Every time I arrange my schedule for the upcoming semester, I spend at least an hour on ratemyprofessor.com. For those unacquainted with this website, Rate My Professor is a forum where university students–as the name implies–rate their professors. As superficial as this seems, a professor’s approval rating is a huge indicator whether or not I will sign up for his or her class.
With the start of a new semester, many will meet professors and teachers for the first time. I felt that I could dedicate this post to two of my favorite professors.
This past spring term, I took Professor Rice’s TELL 410 class. Because she was a middle school teacher, she insisted we call her Mary, knowing that one day anyone of us could potentially become a teacher with whom she could work with.
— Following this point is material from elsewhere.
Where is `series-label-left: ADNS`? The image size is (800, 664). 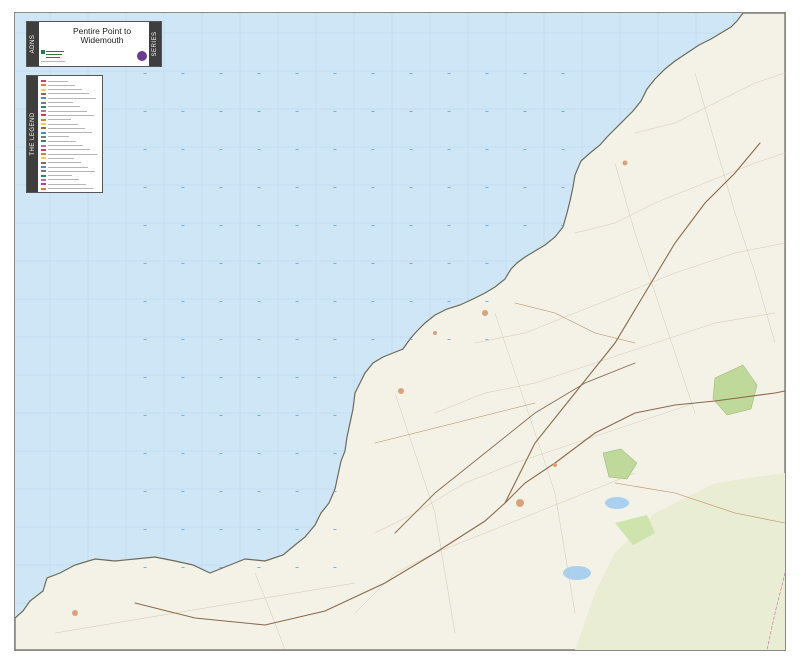
series-label-left: ADNS is located at coordinates (33, 44).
Mary was a fountain of knowledge when it came to the subject of teacher education. She knew what qualities good teachers posses, and she insisted that we develop these qualities. Perhaps what impressed me the most, however, was her personal teaching philosophy. Mary is able to push her students so that they do things that are very difficult. For example, one year, she had her middle school students read Homer’s Odyssey—a book that I didn’t read until my third year in college! When I asked how she was able to get young students to read this book, she explained that she simply expected her students to read the piece and enjoy it.
As with her middle school students, she gave us many challenging assignments, and when we found these tasks difficult she refused to let us give up. On a number of occasions, she insisted that we discuss our opinions about education using the new terms we learned during the course. Since these terms were highly academic and still fairly new to the class, we had trouble using this new information to formulate our own thoughts. Mary had no trouble watching us struggle, and continued to push us until we could correctly apply the course principles. This was a lesson to me that the best teachers sometimes let their students struggle instead of quickly rescuing them from difficult situations.
Professor Anderson was my CPSE 402 instructor. By the end of the first class period, he knew the names of every student in the class. I was very impressed! He was determined that every one of his students would do well in the class as well as have success in our future careers in teaching. He made sure that everyone understood the concepts he taught by reviewing important information every day. This reviewing was so effective; I still remember many of the laws pertaining to education.
In my own teaching, I want to incorporate Professor Anderson’s concern for his students. Often when people remember their college instructors, they remember stuffy old men who wear tweed jackets and spend as little time as possible helping students. Professor Anderson was far from this stereotype. He had personal interaction with each student almost every day. His memory for people is astounding! He remembered my major as well as the major of every other student in the class. He remembered the individual questions we asked, and continually addressed those questions throughout the semester so that we were sure to know the answers by the end of the course. At the end of his class, I felt it was possible for me to actually help my future students on an individual basis.
There are many other wonderful professors I have had at BYU. I would like to hear from you. Who have been some of your best education professors? What made them great, and what did you learn from them as teachers?